- _Quoted text_
↓↓↓
Have a meal an hour or so later.


----------



## Cymru (Apr 8, 2008)

Thanks for the advice. So I should avoid oats in my PWO shake even though I'm trying to gain weight?


----------



## LittleChris (Jan 17, 2009)

You could have some oats, but they are what is making you feel bloated. Just increase the amount of carbs in your post training solid meal if you feel the need to bump up calories.

I had somethign similar earlier, more due to the volume of water in my guts though-felt like I was going to explode :lol:

Good luck with it and let us know how it goes buddy


----------



## Jux (Jul 23, 2008)

shut up you guys :cursing: Havent had a damn carb for 4 days!

But yes, maltodextrin (80g) in water right after your workout. 10 mins after have ~50g of whey. This should leave you hungry for your next meal, which should be about 30-60 mins later.
↑↑↑
- _Given information_
↓↓↓
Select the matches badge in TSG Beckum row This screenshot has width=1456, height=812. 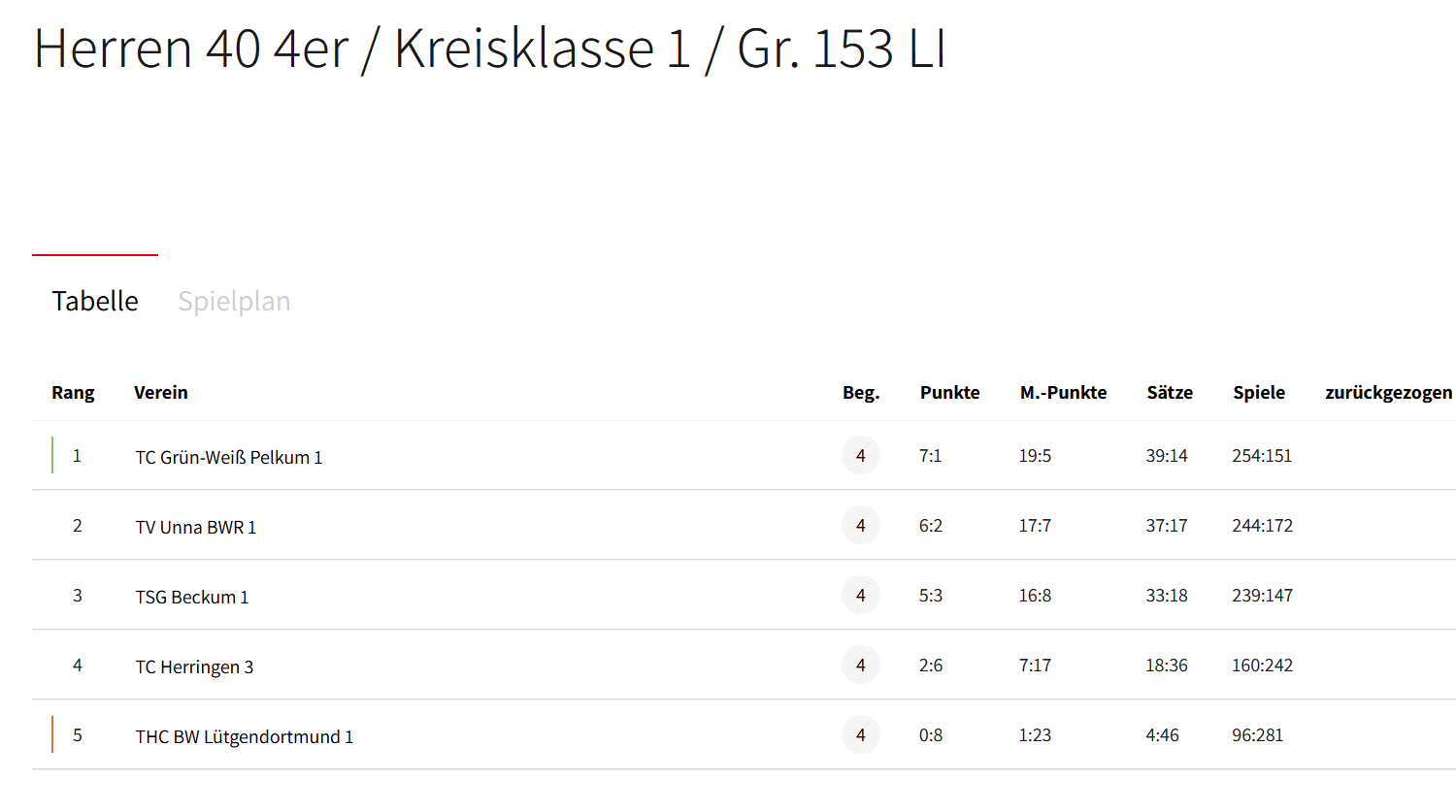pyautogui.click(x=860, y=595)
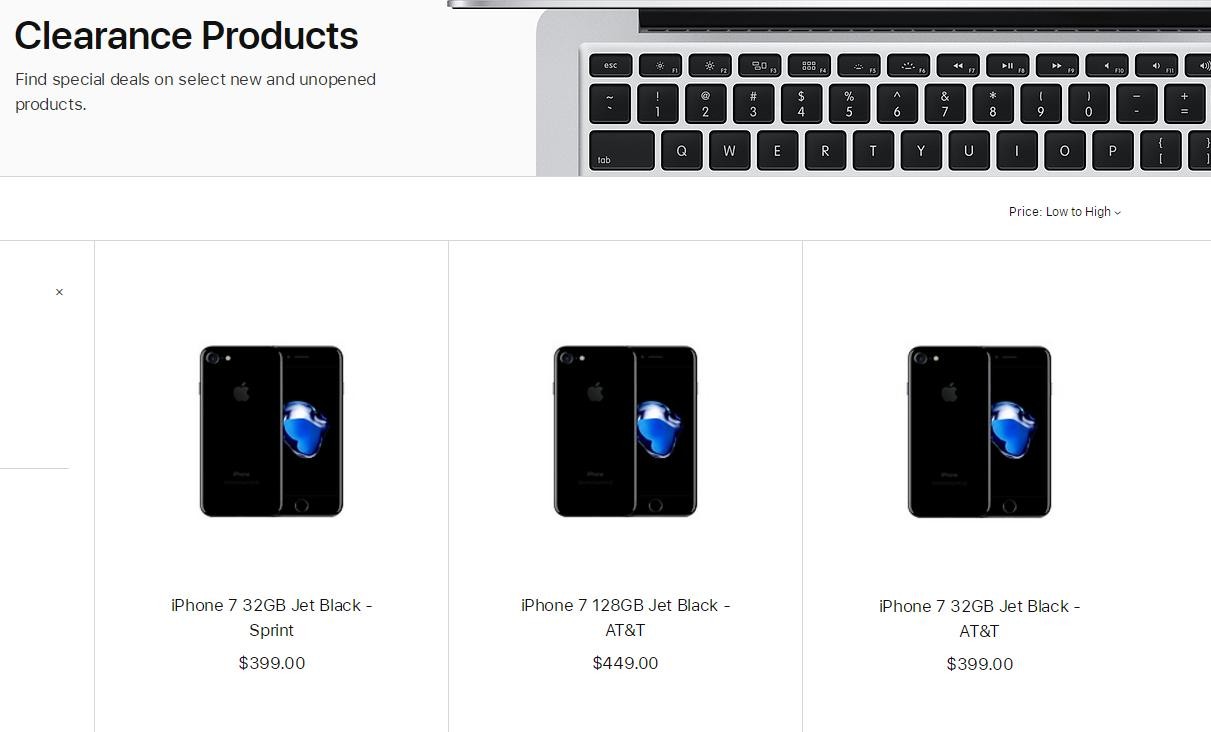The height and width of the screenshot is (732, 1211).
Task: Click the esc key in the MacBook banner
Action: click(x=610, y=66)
↑↑↑
- _Exercise requirements_
1/ Return the part of the post-workout nutrition thread starting at "I had somethign" and ending at "for 4 days!".
2/ Summarize the post-workout nutrition thread in two sentences.
The data play no part in what follows.

- _Answers to the tasks_
1/
I had somethign similar earlier, more due to the volume of water in my guts though-felt like I was going to explode :lol:

Good luck with it and let us know how it goes buddy


----------



## Jux (Jul 23, 2008)

shut up you guys :cursing: Havent had a damn carb for 4 days!

2/ A poster who is trying to gain weight asks whether to avoid oats in a post-workout shake, and a reply says some oats are fine but they cause the bloating, so calories can instead come from more carbs in the post-training solid meal. Another reply recommends 80g of maltodextrin in water right after the workout, about 50g of whey ten minutes later, and the next meal about 30 to 60 minutes after that.